It’s a key principle of leadership, to understand what the frontline employee faces, to know what the workers on the shop floor see, to feel the heat from the open hearth, to know the discomfort of hitting Omaha Beach and be pinned down by gunfire while wet and sandy and weighed down with 80 pounds.  It’s one of the keys to understanding how Harry Truman, who saw action in Belgium at the Western Front and who lived in the trenches, could decide against a land invasion as a first option for forcing Japan to surrender at the end of World War II.  It’s why his troops thought so much of Patton, as he stood shoulder to shoulder with them at the front as bullets whizzed by, why Soichiro Honda’s workers listened when he stripped down and stripped an engine to find a problem.

A couple of days ago the president of the Dallas ISD School Board, Lew Blackburn, Tweeted his gratitude for help from Leadership Dallas for a “dine and discuss” session with DISD leaders.  It’s good that Blackburn Tweets.  He has good intentions, most likely — and he’s trying to let people know what’s going on.

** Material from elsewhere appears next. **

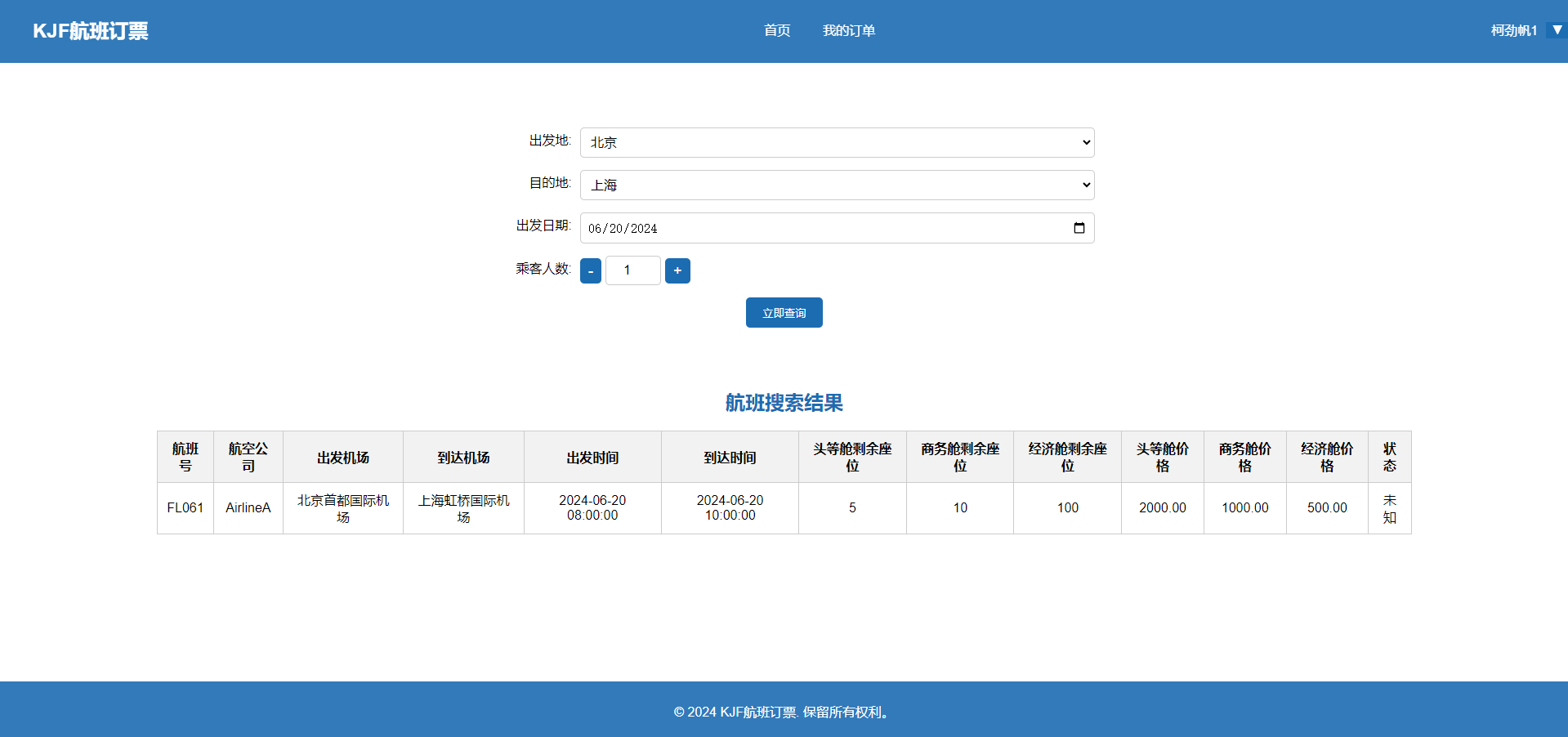Screen dimensions: 1568x737
Task: Click the 状态 column header
Action: click(x=1389, y=458)
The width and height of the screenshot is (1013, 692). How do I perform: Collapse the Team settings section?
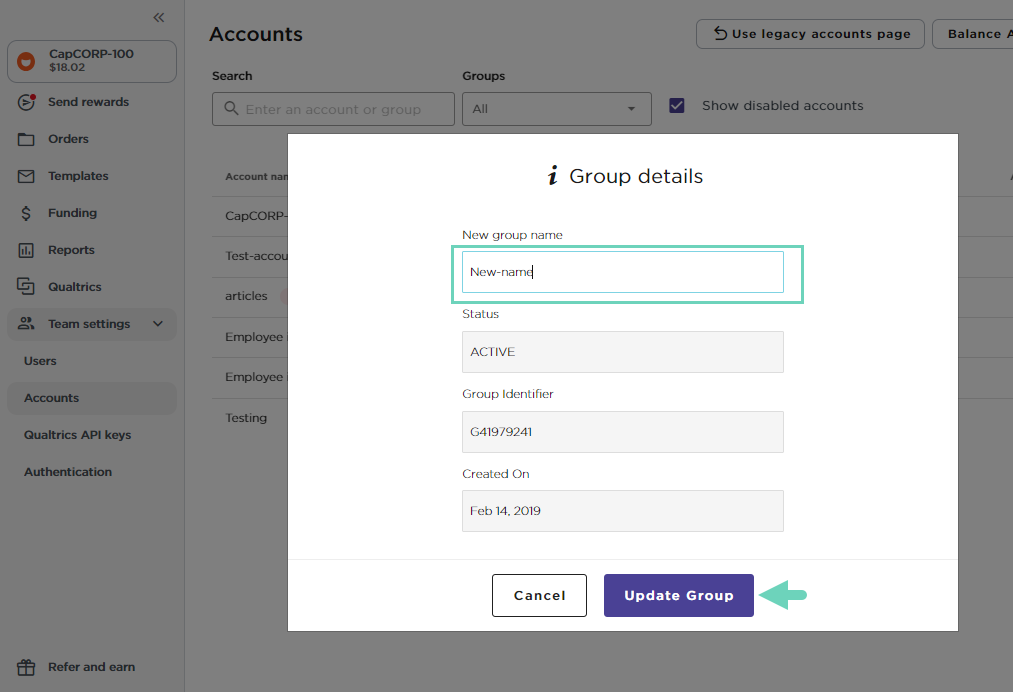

What’s the topic?  How to improve education in Dallas, of course.

What ONE group of key stakeholders is left out of these discussions?  Teachers.

It’s a bugaboo for me.  Education discussion sponsored by the New York Times, but no teachers.  Secretary of Education Arne Duncan buses across America — school kids show up to sing welcomes, but teachers appear to be left out of discussions along the route.

So I Tweeted back — what’s up with that?  In the past few months, I’ve gotten Tweets back from writers, scientists, friends, and Tom Peters, the management guru.  I was happy Blackburn responded.  it puts him in good company.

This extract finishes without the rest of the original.